Carlos R. Aguilar Jiménez.

Casi mil chatarras de autobuses del transporte urbano generan en Oaxaca Anarquía y caos además de ilegalidad en la prestación del servicio, inseguridad para los pasajeros y peligro inminente para cualquier automóvil o peatón que se aproxime a los póngidos conductores de autobuses de pasajeros, quienes son proporcionales en bestialidad al tamaño de su autobús, y la inmensa mayoría, como dice Juan Diego en su celebérrima columna Con Mayúsculas. “Puro maldito matalote, desertores del arado metidos a choferes que sentados tras un volante, sienten que tienen a Dios de las orejas y cometen mil tropelías en contra de los propios pasajeros y ya no digamos de quienes se atreviesen a su paso”, porque los conductores del infame y pésimo transporte urbano también son consecuencia directa de la falta de autoestima de los oaxaqueños, de carencia de dignidad de sus usuarios y falta de respeto a los ciudadanos de parte del gobierno, porque SEMOVI en contubernio protege intereses de concesionarios de autobuses y dueños de flotillas, incluido el señor Villanueva quien es juez y parte, dejando a la gente humilde, la que no tiene ni un motocarro para transportarse, expuesta también a la brutalidad, bestialidad y abusos de taxistas, primates dispuestos siempre violenta y cruelmente a agredir a quien no los deje pasar en su camino o incluso matar a quien tenga con ellos un incidente, choque vehicular o lo que sea no les guste y en jauría decenas de primates se unen para enseñar los dientes al otro conductor.
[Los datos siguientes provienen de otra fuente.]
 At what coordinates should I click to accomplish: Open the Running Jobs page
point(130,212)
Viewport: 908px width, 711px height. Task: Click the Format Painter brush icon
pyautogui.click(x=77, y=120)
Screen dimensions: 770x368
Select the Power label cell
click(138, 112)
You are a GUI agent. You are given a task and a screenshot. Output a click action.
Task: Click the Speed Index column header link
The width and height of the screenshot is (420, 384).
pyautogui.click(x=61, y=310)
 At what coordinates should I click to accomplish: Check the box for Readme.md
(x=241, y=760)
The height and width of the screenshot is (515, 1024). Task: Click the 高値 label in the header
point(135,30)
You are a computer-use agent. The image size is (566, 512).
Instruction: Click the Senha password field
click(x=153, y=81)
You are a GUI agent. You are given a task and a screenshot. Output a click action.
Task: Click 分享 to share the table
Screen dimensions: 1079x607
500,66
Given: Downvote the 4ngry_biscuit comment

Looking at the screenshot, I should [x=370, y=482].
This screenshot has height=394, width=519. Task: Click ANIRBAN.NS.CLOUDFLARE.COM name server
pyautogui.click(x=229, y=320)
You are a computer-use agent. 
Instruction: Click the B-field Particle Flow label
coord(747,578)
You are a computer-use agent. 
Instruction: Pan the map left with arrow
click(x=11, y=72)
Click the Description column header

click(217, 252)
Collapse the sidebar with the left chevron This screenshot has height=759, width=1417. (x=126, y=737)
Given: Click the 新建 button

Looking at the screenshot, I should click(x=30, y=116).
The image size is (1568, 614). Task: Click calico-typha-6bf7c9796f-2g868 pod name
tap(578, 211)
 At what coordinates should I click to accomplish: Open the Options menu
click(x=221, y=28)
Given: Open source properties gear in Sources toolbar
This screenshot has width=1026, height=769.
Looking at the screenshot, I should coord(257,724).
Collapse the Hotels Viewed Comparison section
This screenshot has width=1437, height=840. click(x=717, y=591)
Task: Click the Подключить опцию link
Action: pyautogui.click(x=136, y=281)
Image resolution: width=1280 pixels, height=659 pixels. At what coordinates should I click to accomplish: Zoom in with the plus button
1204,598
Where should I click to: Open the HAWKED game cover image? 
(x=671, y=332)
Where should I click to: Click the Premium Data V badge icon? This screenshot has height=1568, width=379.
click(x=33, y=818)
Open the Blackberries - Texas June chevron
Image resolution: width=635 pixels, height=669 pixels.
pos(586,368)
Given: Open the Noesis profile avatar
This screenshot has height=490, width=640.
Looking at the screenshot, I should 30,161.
Al respecto del servicio de transporte la Secretaria de Inmovilidad anuncia que quizá para fin de año entre el operación el Sistema Integral de Transporte , indicando que las empresas que hicieron propuestas para hacer realidad el proyecto del CITIBUS han sido aceptadas y se llevó a efecto la licitación de la adquisición de refacciones y accesorios para poner en operación 25 autobuses que servirán para poner en marcha pruebas de operación del sistema de transporte integrado, que evidentemente no perimirán funcione nunca los taxistas y camioneros en servicio de la población, porque ellos son dueños de las calles y están acostumbrados a poner de rodillas a funcionarios del gobierno,  así que los 500 pasajero que a diario abordan los mil autobuses en rutas caóticas, desorganizadas y peligrosas para todos, seguirán operando en total impunidad, porque es suficiente para los dueños mandar o invocar a sus choferes con sus destartalados y contaminantes autobuses para que bloqueen la ciudad y causen destrozos, para que de inmediato el gobierno humillado acepte sus condiciones. Así ha sido siempre y así seguirá, porque no existe en Oaxaca una ley que obligue a gobernadores a que después de su sexenio se queden a vivir en Oaxaca, para que reciban reconocimientos o reclamos e indignación de los ciudadanos, ya que todos los gobernadores, una vez que dejan el poder, huyen rápidamente de Oaxaca.